Al Franken Lives For Our Sins:
Let's face it: back in 2000, most of us were pussies. We knew, fucking knew, that the presidential election was being stolen as we watched. And we didn't riot - we didn't explode into the streets in a flare of anger and righteousness and shut shit down, demanding that the Supreme Court and the Republican Party back the fuck off. We didn't head to Miami to block the right wing thugs who were stopping the recount at the canvassing board. We didn't go on a general strike to say, "Count the votes."

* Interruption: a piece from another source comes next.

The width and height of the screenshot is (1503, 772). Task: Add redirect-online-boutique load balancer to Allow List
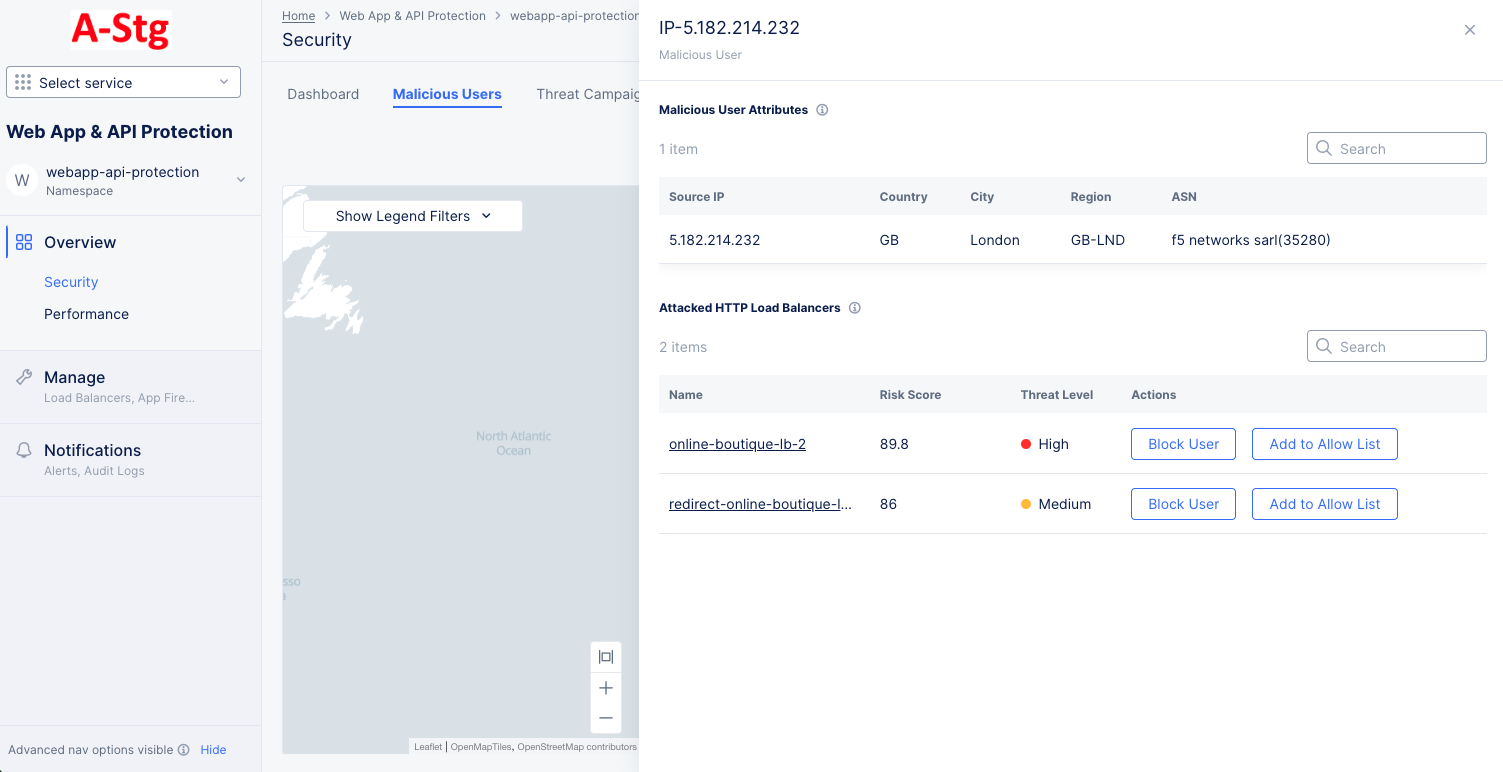1324,504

And Al Gore fucked it up, too. He didn't tell us to do it. He didn't lead a movement. He could have said that, at the end of the day, democracy fails when you say that voting is just an exercise, not a right that people were killed for. Instead, we behaved like end of the millenium Americans, going about our business, thinking, in the long run, it wouldn't matter, anyways. (And to any conservative wad of fuck that thinks we need to get over 2000, look at your granny's retirement account.)
Jump to 2004, and second verse, mostly the same with slight variations: the Johns, Kerry and Edwards, promise to count all the votes, yet, when Ohio is a clusterfuck of irregularities that'd make Boss Tweed go, "What the fuck?" and walk away, they throw in the towel for the good of the nation or some such shit, when, all they did was consign us to our own degradation for the next four plus years ('cause Obama's inauguration ain't gonna make it all shiny and good for a long time).
When Al Franken decided to run for the Senate in Minnesota, it was as one type of crusade, to redeem the seat of Paul Wellstone, ripped away by Wellstone's death in a plane crash and then by Republican subterranean ratfuckers, who manipulated Wellstone's memorial into some kind of anti-American face fart. Franken, who has talked repeatedly about this as another kind of scar, went into the election to take down Norm Coleman, the slick as shit huckster who was elected over Walter Mondale, the Wellstone surrogate in 2002. There was redemption to be had, and someone with celebrity and name recognition and deep pockets was the person to do it.
What the election turned into was another kind of redemption for Democrats. 'Cause, see, when Franken didn't concede the tight race back in November, he finally stood up and said let's see what happens when you actually fight for all the votes cast. When he decided not to be a mensch, like Gore and Kerry did with their tails between their legs, he demonstrated that Democrats can get into the kind of bare knuckle fight that Republicans have challenged them to time and again. And win.
Yeah, Coleman might fight, but he'll lose. The Republicans are gonna be fucking pieces of shit about Franken's election, but that's what Republicans do. They'll lose, too. So now there's someone heading to DC who is a wholehearted liberal, someone who learned from 2000 and 2004, put on his brass knuckles, and said, "Let's go."
Clarification: The reference to who is a "mensch" is meant sardonically and from the perspective of Republicans. So, from that point of view, if one appears to put the "good" of the country ahead of one's own "ambition" or "rightful election," then, to Republicans, one would be a mensch. Hope that solves the problems for concerned Yiddish speakers across the rude-iverse.